For many who aren’t familiar with the Ark of the Covenant, this was a gilded chest that stored the Decalogue (Ten Commandments) in addition to Aaron’s rod, and portions of manna. As the name suggests, it was a covenant, a binding relationship between two parties, God, and the Israelites, His people. It was a sign of God’s presence and fidelity with His chosen people. This Ark was the most important object to Israel. Unfortunately, somewhere during the Babylonian captivity (scholars estimate late 6th century BC), the Ark disappeared most likely by being destroyed.

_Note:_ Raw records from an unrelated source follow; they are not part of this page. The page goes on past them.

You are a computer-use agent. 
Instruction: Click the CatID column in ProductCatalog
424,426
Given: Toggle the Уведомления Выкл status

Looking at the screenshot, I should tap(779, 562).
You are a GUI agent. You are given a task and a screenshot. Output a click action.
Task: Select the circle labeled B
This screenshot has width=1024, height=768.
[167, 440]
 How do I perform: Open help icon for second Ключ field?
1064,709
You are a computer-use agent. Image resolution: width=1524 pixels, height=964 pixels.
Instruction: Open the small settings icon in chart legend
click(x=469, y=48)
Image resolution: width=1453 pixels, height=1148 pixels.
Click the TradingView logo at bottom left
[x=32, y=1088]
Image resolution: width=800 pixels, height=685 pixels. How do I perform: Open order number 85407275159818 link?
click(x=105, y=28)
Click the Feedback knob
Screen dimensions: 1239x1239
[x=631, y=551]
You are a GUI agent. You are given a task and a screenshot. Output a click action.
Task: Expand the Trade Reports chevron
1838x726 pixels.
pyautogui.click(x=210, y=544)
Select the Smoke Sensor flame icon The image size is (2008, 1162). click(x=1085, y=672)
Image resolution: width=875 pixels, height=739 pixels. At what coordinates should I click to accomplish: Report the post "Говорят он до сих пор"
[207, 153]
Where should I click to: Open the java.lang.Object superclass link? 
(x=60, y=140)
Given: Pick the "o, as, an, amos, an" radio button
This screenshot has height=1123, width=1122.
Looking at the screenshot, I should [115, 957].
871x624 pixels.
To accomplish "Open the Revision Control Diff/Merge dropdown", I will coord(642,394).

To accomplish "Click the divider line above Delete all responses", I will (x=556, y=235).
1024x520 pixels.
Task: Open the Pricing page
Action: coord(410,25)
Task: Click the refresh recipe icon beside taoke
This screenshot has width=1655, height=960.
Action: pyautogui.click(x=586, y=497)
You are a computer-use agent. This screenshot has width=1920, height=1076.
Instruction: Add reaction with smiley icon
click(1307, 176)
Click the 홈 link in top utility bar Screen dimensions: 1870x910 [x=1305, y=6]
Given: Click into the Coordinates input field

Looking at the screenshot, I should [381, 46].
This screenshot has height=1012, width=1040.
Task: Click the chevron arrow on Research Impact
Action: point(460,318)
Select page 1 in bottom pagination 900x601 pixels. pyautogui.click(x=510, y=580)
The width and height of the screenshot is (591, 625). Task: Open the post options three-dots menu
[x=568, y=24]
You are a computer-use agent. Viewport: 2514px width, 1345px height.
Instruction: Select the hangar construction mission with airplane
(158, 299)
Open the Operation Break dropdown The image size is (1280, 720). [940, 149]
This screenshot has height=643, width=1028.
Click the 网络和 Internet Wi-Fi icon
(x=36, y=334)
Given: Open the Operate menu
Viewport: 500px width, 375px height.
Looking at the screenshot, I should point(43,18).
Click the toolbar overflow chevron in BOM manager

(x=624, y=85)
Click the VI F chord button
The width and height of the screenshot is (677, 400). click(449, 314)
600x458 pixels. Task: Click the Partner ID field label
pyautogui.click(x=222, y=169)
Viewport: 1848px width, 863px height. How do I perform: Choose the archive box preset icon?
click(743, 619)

This artifact of antiquity is the focal point of the film, two sets of competing groups striving to attain this artifact of God. I find that to be an interesting point in modern society. We want the things that God has to offer, but do we really seek after a genuine relationship with Him? This reminds me of Jesus’ words in John 6: 26-27 when he criticized those who followed him for the physical nourishment after they saw him feed the multitudes. Just a few verses later, he would tell them about his flesh and blood as a necessity for eternal life (53), yet these same people would abandon him (66). Here Jesus was inviting his followers to participate in the scared meal of his flesh and blood, but yet they didn’t want the spiritual communion but wanted to appease their earthly desires and appetites. Jesus demands far more than lip service or halfhearted worship, but because he is the Son of God that reflects every aspect of the fullness of God, he should be supreme in every aspect.

Overall, a good film with heavy adventure and action. Glad to see a huge cultural film cover a topic in the Bible. As I stated in a previous post, I’ll take vague allusions of the Bible vs. none any day.

Follow me on Twitter @Menny_Thoughts

Source: Paramount Pictures


  1. I like your view of Indiana Jones – particularly his worldview/beliefs.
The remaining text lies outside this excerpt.